## TASK GOAL
From the entries below, copy every line where the string "will" appears.

---------- INFORMATION GIVEN

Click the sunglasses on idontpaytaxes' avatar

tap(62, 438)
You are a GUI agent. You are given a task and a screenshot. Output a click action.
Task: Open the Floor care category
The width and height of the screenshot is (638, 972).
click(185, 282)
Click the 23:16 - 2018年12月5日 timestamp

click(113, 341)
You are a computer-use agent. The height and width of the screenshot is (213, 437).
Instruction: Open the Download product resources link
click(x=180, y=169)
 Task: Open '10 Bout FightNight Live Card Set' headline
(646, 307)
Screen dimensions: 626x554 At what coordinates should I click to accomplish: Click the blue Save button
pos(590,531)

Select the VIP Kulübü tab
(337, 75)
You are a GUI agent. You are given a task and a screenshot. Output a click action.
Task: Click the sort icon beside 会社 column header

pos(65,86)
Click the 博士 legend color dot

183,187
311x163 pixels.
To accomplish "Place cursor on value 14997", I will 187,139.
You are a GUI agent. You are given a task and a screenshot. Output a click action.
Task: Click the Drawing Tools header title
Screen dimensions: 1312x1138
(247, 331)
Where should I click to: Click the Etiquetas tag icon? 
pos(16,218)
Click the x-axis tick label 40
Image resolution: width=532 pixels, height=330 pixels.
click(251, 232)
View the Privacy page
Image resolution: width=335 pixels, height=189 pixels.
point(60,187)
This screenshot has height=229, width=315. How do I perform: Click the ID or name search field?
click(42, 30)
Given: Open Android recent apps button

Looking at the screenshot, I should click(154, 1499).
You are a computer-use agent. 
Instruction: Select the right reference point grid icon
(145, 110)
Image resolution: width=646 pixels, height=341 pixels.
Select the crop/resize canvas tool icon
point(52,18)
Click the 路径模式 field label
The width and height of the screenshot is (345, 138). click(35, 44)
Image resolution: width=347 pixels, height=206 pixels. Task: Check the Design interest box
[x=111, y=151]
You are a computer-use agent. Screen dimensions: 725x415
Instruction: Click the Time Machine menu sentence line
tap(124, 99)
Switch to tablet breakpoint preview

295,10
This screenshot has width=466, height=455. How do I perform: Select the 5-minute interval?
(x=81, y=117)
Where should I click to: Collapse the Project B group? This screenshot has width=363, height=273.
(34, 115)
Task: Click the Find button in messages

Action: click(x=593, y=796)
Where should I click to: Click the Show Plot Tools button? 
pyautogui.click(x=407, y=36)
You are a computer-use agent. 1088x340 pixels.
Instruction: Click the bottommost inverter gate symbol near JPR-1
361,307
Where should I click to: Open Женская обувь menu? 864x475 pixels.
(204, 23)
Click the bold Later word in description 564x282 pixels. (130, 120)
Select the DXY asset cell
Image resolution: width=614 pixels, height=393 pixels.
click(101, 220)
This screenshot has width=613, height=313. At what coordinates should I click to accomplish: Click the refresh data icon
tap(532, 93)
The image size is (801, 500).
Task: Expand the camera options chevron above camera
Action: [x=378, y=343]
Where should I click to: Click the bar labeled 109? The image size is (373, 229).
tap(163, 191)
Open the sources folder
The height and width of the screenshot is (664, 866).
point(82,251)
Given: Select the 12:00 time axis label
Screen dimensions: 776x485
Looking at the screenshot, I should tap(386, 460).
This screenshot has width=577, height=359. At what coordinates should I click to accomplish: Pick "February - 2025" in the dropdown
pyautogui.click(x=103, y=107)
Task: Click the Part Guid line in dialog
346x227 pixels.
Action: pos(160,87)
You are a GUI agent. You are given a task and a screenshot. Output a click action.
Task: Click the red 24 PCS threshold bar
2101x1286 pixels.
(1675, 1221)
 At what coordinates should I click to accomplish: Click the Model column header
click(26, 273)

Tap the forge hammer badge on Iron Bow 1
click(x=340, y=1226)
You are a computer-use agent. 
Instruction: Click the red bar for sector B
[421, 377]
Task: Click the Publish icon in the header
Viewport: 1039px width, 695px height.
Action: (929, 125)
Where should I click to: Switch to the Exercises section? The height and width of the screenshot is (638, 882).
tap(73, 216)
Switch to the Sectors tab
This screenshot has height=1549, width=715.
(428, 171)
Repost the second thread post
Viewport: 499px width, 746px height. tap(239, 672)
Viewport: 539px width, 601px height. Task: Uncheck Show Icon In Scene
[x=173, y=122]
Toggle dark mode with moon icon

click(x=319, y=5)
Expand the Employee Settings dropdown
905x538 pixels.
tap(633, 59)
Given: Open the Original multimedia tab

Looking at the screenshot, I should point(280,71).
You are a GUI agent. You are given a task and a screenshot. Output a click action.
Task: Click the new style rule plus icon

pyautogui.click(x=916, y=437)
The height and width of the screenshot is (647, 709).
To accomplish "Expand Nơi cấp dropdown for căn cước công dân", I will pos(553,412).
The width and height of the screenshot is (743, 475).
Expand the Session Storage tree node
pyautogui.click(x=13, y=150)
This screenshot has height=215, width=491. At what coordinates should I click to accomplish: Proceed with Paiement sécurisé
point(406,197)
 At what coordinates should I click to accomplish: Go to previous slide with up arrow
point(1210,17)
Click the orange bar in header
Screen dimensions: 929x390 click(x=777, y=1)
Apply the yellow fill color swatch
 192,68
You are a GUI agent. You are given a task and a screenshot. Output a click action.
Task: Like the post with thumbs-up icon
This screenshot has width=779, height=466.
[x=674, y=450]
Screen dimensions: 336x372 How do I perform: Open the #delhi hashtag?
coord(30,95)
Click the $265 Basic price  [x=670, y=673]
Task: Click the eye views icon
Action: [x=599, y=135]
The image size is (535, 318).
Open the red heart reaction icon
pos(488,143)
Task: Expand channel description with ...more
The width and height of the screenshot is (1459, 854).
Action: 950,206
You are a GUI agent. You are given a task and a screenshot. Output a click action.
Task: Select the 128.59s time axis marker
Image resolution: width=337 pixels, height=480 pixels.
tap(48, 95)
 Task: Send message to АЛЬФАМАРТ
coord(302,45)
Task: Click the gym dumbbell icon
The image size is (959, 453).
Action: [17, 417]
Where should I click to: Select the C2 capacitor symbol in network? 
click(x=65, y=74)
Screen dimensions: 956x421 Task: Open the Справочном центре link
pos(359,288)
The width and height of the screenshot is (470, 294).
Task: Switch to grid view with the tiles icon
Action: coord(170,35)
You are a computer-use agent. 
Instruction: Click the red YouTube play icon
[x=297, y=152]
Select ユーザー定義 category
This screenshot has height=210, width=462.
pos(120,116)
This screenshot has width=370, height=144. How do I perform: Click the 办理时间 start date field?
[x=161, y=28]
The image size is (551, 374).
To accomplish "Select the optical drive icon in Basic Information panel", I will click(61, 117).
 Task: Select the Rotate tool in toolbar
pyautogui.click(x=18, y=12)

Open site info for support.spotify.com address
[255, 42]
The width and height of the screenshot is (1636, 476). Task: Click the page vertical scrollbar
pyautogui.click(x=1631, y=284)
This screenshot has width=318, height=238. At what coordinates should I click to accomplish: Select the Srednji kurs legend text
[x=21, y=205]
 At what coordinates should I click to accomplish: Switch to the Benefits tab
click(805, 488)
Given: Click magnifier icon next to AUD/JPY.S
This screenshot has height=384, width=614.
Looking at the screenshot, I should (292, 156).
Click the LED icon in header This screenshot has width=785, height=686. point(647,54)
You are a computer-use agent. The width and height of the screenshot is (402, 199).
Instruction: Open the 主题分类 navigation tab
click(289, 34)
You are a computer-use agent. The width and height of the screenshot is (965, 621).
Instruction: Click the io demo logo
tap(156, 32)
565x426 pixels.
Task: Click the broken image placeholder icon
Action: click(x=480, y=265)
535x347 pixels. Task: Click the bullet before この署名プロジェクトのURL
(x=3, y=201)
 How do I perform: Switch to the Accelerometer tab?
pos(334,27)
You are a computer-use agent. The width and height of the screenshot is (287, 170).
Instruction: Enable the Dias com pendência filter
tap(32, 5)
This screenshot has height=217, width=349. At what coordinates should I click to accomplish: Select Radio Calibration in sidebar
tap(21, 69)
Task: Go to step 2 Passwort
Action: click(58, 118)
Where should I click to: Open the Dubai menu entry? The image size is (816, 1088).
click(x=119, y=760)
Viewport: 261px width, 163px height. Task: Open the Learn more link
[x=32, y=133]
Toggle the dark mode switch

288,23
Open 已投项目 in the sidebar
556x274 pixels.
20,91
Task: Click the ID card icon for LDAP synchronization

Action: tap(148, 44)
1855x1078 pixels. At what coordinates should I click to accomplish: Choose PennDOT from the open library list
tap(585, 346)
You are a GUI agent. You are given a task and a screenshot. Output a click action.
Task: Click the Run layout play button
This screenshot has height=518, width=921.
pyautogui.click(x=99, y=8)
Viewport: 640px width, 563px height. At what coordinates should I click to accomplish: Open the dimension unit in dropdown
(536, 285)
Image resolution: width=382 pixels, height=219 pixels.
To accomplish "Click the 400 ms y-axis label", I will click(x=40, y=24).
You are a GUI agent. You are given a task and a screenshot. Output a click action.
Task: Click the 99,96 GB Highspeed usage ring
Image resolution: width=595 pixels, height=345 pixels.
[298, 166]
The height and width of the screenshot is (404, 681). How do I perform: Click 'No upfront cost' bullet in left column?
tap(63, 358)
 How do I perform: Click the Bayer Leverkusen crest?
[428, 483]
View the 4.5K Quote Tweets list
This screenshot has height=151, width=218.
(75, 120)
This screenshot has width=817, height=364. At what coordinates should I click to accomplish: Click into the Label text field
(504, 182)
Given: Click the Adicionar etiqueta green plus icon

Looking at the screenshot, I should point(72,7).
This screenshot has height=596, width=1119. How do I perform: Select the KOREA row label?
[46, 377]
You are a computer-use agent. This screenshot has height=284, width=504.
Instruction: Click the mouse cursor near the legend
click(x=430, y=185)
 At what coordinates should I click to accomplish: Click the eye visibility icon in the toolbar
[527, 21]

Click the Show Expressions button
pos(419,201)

--------------------

## RESPONSE TO THIS TASK
To accomplish "Place cursor on value 14997", I will 187,139.
To accomplish "Expand Nơi cấp dropdown for căn cước công dân", I will pos(553,412).
To accomplish "Select the optical drive icon in Basic Information panel", I will click(61, 117).
To accomplish "Click the 400 ms y-axis label", I will click(x=40, y=24).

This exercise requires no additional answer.